ちなみに散々悩んでいる遺跡物の正体は、ただのドライヤーだった。魔石の効果が切れているので使えないが、魔術式を展開したらあっさり分かった。
皆が悩んでいたのは側面に古代語で「速乾可愛い女の子」と書いていたからだ。
可愛い女の子が早く乾いたら怖い。呪術具かと思っていたそうだ。
「魔術式を、魔道具を解体せずに展開できるなんて、すごいね」
「ちょっと難しいけど、複数属性魔術式を使えばできるよ。複合技だから慣れるまで面倒だけど」
「……俺たちでもできる?」
「どうだろ。
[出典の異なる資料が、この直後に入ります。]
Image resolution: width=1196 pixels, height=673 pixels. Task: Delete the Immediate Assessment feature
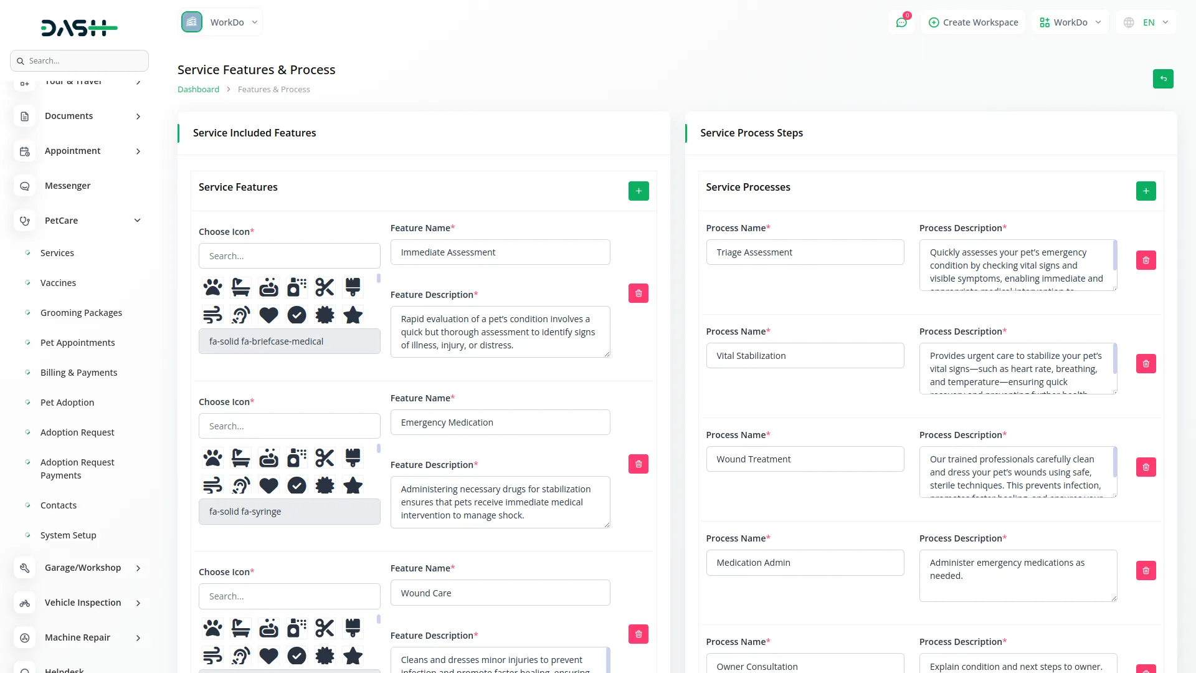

基礎属性の、闇無金光金土無を使うんだけど」
「無理だあ!」
「でも、闇属性があれば、状態低下にできるから、あとは普通に解体してしまっていいんじゃない?」
「強力な呪いが相手だと難しいよ」
シウは首を傾げた。
「闇属性三あれば充分だよ。レベル四だと絶対に解除できるし」
「……なんでそんなこと知ってるんだ?」
「大図書館にある本で読んだ。証明されているから本当だって。確か、闇属性持ちの高レベル者も多いんだよね、このクラス」
「まあ、な」
「経験値がないからかな? 最初から高レベル持ちなの、みんな?」
それぞれ顔を見合わせている。
代表して、アラバが答えてくれた。
「正直、遺跡には潜ったことがあるけど、お守り付きだったし。危ない呪術具については先生たちが解除してくれたから」
「勿体無い」
「だって……」
「使わないと死にスキルだよ。僕なんて、アストラル体が見たいから夜の森に何度も足を運んだんだから!」
「……お前、ほんと怖いものなしだな!」
「ねえ、それで見ることできたの?」
トルカに聞かれて、シウは肩を落とした。
「見られなかった。アンデッドにも会ったことないし。精霊も見えないんだ」
あー、と全員が似たような溜息を吐いて、笑った。
「見えない人、いるよねえ」
「いるいる」
「俺たち、闇属性が高いもんだから、もれなく見えるよな!」
「うんうん」
闇属性あるあるを語られてしまった。
だが、シウは声を大にして言いたい。シウは本当は闇属性もレベル五あるのだということを。もちろん、言いはしなかったが。